The animation deformity you have experienced is not uncommon with implants placed submuscularly. Unfortunately, there is very little that can be done for this while implants are in place. Upon explantation, it helps to perform a total capsulectomy (removal of all of the breast capsule) and to even reattach portions of the pectoralis muscle to the chest wall (medially and inferiorly). If you were to have implants placed under the muscle again, the animation deformity is likely to continue. Some surgeons have noted improvement in this deformity by using a dermal matrix (Strattice). The Strattice is placed like a hammock from the inframmary fold to the pectoralis muscle border. This provides a "tether" for the muscle as it contracts which may lead to a less-noticeable animation deformity. Unfortunately, this is quite an expensive addition to the surgical cost.
Can a breast explantation surgery be safely performed while pregnant? I have subglandular saline. I've heard its an easy procedure, and can even be done under "twilight" anesthesia.
Breast implant removal under elective circumstances should be performed when you are NOT pregnant.
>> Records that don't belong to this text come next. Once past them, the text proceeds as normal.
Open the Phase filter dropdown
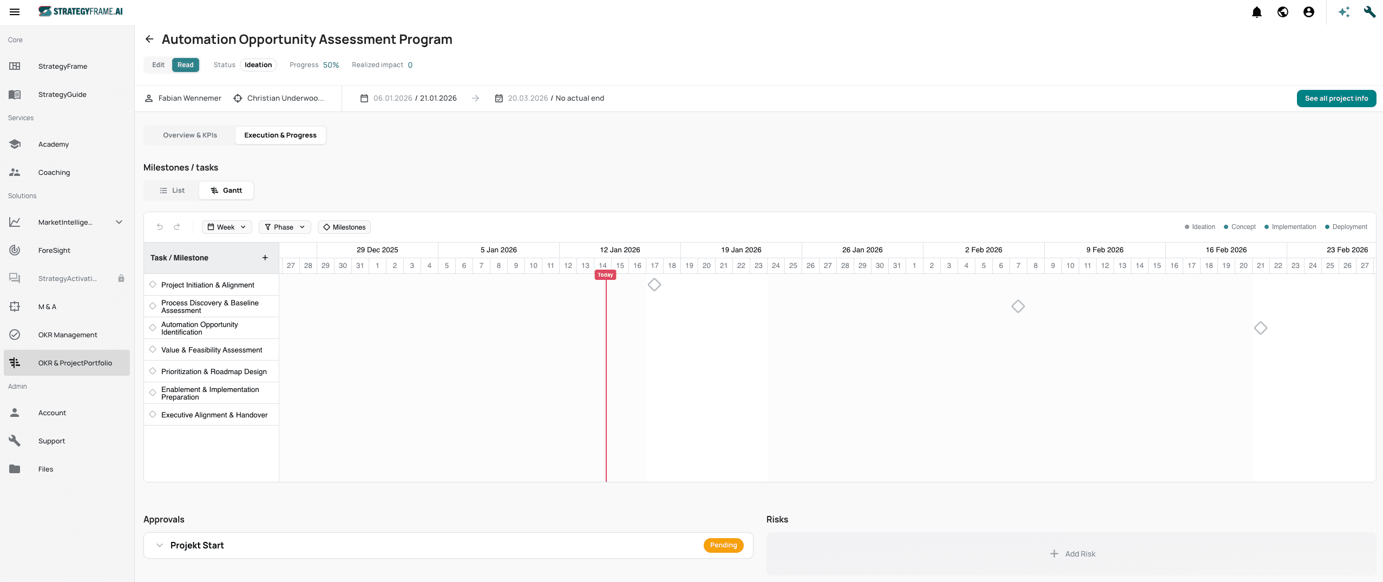The image size is (1383, 582). pyautogui.click(x=285, y=227)
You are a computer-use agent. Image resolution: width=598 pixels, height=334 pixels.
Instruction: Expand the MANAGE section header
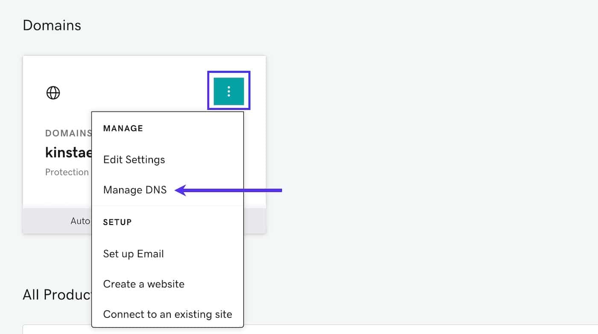tap(123, 128)
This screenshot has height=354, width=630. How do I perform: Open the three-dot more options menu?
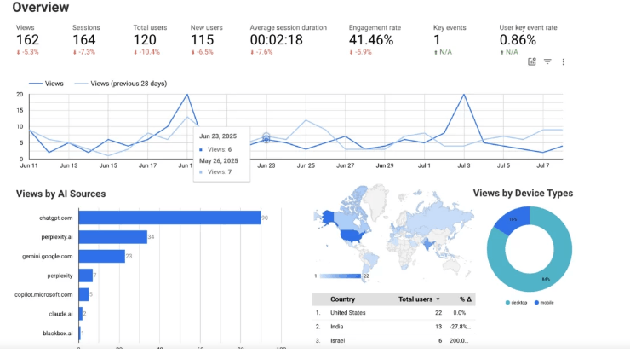(x=564, y=61)
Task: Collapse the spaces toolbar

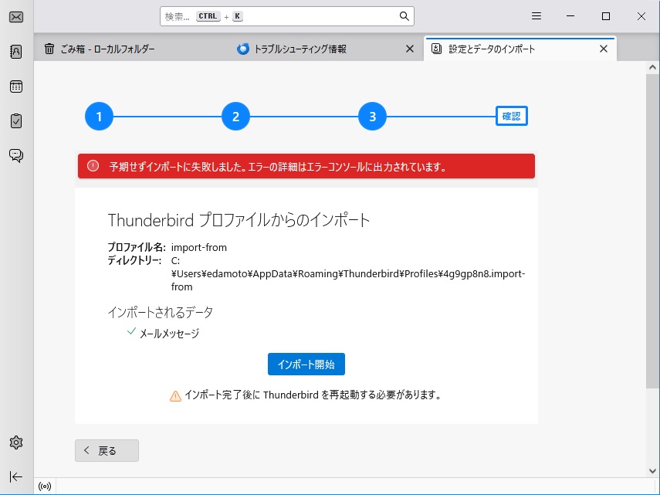Action: 16,476
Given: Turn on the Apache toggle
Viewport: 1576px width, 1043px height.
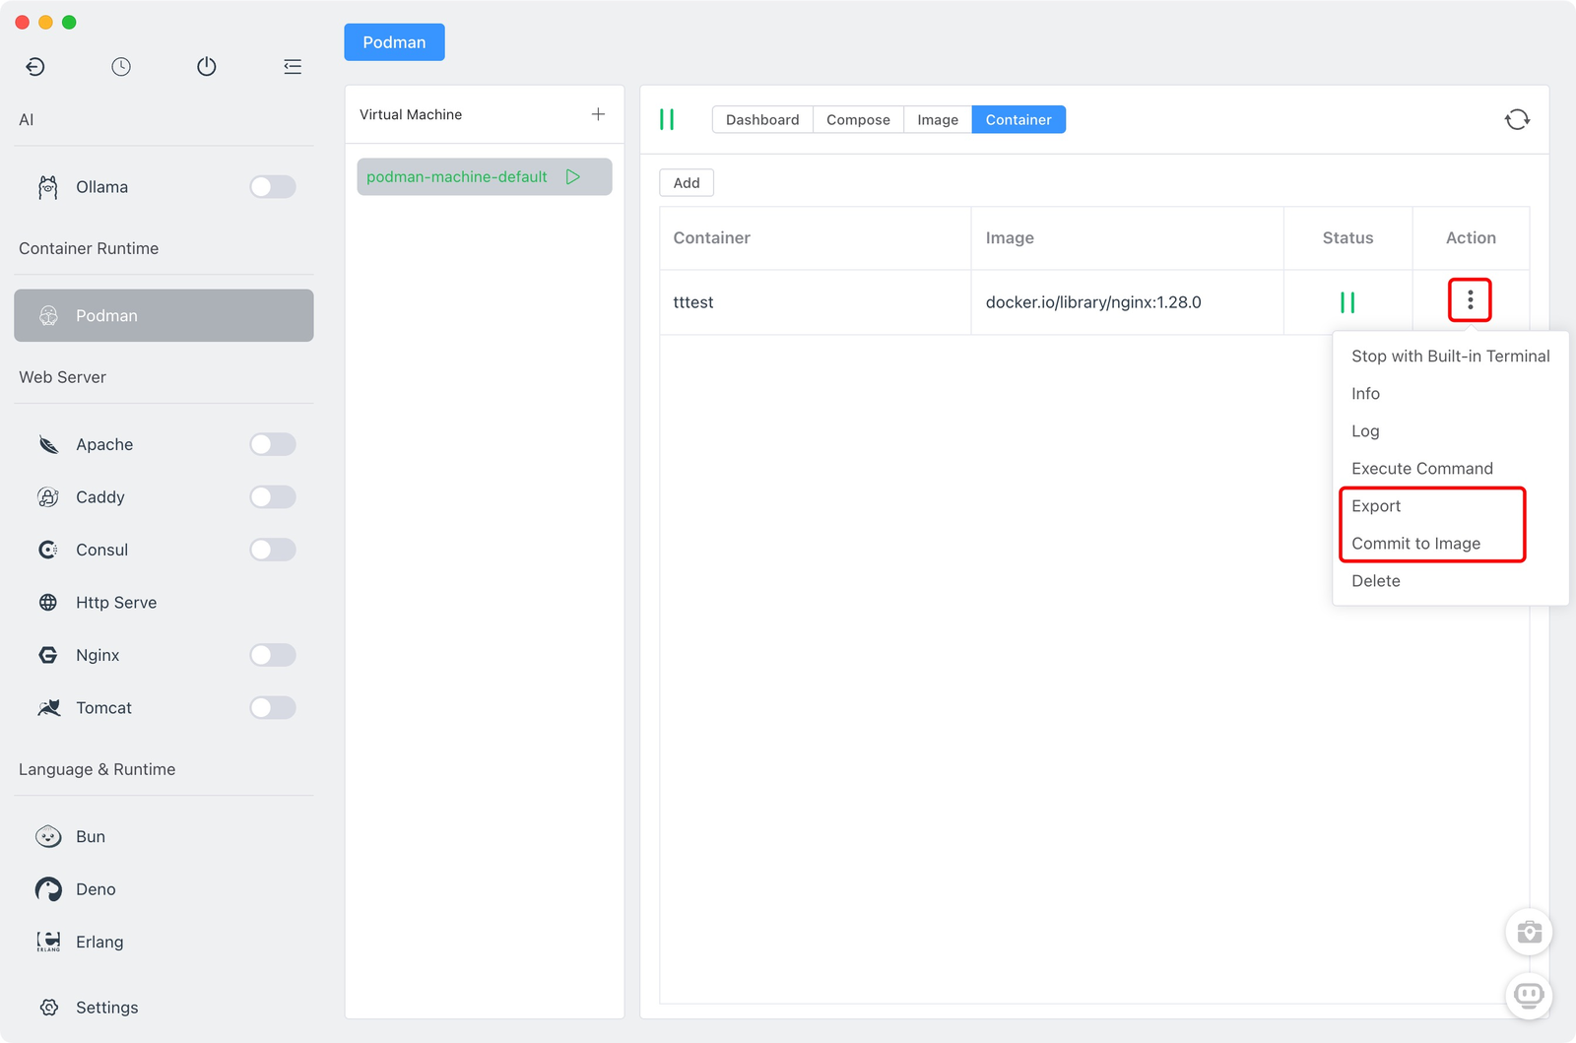Looking at the screenshot, I should click(x=273, y=444).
There is no reason to expose your baby to any possible anesthetic risk.
I have had silicone implants under the muscle for 5yrs and have developed capsular contracture in one and now want to explant (may reimplant at a later date). Is it necesssary to do a complete capsulectomy? If I leave the scar tissue in, what are the risks if any?
The main reason for removing the capsule following explantation is to prevent the occurrence of a seroma, or fluid collection. The entire capsule does not need to be removed, usually just the anterior surface. That being said, a total capsulectomy is not terribly difficult to perform, particularly for subglandular (on top of the muscle) capsules.